[Start of section]

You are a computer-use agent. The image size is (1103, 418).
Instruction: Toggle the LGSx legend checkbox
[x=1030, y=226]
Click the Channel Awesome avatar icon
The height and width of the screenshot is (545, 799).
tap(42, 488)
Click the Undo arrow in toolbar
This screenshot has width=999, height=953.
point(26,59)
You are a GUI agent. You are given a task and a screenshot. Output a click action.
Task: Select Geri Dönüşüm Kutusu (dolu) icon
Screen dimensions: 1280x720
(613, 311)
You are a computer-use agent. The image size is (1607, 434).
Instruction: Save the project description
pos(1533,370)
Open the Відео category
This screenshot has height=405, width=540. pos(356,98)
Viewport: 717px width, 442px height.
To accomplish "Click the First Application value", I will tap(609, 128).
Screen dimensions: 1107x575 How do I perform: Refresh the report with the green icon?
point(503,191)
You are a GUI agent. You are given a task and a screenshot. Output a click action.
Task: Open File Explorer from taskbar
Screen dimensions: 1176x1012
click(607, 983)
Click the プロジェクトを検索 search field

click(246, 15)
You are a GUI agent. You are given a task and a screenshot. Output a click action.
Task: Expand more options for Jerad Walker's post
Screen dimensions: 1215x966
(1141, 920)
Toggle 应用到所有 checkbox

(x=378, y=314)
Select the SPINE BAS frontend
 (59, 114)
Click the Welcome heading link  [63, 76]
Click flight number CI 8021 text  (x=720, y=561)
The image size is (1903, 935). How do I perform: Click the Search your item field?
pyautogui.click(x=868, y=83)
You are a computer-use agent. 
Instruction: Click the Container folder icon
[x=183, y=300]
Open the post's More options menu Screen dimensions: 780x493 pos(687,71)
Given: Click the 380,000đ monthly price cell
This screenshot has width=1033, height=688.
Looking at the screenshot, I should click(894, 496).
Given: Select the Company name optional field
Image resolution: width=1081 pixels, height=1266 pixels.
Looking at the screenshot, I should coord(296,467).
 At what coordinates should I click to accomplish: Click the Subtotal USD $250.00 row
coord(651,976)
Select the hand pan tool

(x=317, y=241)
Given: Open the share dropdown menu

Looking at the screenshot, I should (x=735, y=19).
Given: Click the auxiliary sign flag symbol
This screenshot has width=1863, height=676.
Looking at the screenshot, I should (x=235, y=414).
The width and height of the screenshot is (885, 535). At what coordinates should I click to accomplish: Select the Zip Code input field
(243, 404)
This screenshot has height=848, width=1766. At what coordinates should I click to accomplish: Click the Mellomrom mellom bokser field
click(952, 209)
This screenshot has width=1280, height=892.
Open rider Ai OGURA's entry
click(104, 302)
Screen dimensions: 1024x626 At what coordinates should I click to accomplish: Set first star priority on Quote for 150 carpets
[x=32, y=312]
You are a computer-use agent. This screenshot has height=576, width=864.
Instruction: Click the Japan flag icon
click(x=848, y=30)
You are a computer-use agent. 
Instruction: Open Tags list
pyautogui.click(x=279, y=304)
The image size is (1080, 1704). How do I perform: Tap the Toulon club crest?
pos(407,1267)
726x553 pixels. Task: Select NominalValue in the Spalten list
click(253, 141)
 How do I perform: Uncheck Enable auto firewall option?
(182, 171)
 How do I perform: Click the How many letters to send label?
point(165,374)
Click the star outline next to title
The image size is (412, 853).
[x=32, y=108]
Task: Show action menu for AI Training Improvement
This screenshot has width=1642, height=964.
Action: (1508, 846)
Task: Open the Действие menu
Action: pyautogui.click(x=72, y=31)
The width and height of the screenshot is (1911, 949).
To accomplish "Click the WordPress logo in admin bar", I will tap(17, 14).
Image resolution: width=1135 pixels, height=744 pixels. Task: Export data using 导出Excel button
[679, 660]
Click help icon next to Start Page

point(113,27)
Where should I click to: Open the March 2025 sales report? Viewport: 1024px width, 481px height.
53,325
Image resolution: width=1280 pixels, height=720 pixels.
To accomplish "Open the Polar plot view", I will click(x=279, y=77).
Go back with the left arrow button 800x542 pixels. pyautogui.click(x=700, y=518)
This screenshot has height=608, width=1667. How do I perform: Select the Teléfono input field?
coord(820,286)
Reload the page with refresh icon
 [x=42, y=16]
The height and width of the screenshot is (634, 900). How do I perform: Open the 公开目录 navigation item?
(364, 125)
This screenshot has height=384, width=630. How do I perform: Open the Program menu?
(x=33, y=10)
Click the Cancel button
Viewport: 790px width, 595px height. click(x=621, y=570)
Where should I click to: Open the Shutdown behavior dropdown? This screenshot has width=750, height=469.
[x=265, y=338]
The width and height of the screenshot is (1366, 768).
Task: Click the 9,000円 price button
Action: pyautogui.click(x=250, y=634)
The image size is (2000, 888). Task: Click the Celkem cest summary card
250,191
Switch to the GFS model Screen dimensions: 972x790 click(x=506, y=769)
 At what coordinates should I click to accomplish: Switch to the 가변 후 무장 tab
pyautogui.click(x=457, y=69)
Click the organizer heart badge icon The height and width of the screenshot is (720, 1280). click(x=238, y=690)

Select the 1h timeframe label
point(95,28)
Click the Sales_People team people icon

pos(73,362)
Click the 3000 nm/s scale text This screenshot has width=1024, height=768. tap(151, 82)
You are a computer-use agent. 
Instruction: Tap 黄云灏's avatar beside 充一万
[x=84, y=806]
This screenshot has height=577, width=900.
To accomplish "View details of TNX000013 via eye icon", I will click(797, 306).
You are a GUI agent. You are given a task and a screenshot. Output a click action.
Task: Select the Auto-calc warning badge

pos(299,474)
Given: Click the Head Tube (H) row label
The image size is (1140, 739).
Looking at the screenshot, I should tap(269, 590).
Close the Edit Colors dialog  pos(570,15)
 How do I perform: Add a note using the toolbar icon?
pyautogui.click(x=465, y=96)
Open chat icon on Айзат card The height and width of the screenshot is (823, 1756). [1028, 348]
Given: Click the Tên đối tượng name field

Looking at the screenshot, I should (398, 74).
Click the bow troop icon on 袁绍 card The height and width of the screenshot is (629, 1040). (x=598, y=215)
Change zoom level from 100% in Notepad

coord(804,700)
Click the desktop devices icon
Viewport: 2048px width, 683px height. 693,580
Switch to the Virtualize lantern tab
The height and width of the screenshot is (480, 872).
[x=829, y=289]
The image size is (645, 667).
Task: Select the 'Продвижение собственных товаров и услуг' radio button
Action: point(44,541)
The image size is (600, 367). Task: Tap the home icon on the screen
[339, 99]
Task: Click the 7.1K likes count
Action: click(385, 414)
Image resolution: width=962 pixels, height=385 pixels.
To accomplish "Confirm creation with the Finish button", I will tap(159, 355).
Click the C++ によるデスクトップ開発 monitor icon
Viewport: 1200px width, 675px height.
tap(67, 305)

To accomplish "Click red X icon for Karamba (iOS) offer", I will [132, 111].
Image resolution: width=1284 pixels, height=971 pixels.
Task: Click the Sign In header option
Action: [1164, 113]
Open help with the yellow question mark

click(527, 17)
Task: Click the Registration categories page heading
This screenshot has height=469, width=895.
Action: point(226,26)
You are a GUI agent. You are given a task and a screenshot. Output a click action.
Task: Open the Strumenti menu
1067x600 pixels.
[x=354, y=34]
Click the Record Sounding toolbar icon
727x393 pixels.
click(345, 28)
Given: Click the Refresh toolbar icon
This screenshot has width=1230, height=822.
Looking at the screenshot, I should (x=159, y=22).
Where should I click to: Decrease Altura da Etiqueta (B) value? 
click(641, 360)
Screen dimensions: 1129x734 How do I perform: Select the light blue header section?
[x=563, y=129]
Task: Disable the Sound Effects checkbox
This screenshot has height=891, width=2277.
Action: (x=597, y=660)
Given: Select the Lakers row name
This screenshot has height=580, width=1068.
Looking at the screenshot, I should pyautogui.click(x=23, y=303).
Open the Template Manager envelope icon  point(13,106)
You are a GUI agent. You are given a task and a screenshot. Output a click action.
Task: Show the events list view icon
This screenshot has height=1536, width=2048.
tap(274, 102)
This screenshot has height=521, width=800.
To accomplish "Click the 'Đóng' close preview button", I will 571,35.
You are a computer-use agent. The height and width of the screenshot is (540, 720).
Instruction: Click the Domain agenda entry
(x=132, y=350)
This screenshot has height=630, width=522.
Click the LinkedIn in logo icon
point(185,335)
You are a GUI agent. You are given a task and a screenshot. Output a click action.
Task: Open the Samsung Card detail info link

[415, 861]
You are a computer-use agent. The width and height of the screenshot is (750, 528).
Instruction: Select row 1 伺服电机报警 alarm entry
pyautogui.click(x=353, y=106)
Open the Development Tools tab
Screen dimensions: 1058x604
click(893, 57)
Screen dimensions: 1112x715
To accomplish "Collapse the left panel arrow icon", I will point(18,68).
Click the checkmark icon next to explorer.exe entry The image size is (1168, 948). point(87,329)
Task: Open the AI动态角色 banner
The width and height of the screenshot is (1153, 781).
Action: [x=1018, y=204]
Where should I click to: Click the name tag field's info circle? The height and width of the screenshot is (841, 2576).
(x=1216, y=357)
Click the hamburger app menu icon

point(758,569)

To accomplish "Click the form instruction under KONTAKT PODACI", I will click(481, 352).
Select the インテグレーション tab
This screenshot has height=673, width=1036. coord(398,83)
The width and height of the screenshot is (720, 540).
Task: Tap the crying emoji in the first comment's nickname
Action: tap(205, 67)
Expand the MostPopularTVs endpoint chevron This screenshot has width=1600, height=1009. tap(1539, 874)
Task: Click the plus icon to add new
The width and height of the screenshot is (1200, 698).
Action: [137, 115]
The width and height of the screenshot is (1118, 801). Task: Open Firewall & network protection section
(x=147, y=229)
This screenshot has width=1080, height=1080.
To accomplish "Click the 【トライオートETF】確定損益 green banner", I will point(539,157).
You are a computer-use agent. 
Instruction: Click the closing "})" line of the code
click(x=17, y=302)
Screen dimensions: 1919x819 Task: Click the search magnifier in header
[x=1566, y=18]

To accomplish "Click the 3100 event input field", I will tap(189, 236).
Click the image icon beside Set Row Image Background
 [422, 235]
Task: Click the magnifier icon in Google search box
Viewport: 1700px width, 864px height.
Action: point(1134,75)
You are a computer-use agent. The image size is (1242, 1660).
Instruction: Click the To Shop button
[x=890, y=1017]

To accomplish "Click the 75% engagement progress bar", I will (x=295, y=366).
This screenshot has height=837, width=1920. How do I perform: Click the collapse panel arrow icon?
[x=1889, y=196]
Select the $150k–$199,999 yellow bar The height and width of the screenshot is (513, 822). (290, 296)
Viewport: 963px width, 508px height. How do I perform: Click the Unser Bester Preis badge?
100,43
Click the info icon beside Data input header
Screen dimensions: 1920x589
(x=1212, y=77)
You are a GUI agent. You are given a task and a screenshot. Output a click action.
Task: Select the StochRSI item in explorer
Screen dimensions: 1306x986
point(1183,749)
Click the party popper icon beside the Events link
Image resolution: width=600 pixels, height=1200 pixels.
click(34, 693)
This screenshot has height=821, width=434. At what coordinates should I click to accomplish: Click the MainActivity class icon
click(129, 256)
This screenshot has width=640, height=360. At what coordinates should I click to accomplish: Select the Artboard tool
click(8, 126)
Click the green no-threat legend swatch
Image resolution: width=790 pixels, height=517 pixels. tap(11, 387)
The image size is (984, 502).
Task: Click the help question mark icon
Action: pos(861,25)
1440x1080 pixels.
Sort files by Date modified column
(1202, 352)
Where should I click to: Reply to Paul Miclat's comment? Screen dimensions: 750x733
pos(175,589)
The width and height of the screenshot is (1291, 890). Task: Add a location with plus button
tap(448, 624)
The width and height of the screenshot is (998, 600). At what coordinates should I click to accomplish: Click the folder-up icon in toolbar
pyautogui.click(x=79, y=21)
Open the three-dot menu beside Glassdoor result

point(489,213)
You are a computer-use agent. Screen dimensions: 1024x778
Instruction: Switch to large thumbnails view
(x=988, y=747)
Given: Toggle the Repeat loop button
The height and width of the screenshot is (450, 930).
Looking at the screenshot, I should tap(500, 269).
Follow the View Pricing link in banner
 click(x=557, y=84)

[End of section]

Task requirements = Print the line containing "You are a computer-use agent. Screen", then every line after it through the last line of the records, each exactly as written; nothing else belongs in the answer.

Solution =
You are a computer-use agent. Screen dimensions: 1024x778
Instruction: Switch to large thumbnails view
(x=988, y=747)
Given: Toggle the Repeat loop button
The height and width of the screenshot is (450, 930).
Looking at the screenshot, I should tap(500, 269).
Follow the View Pricing link in banner
 click(x=557, y=84)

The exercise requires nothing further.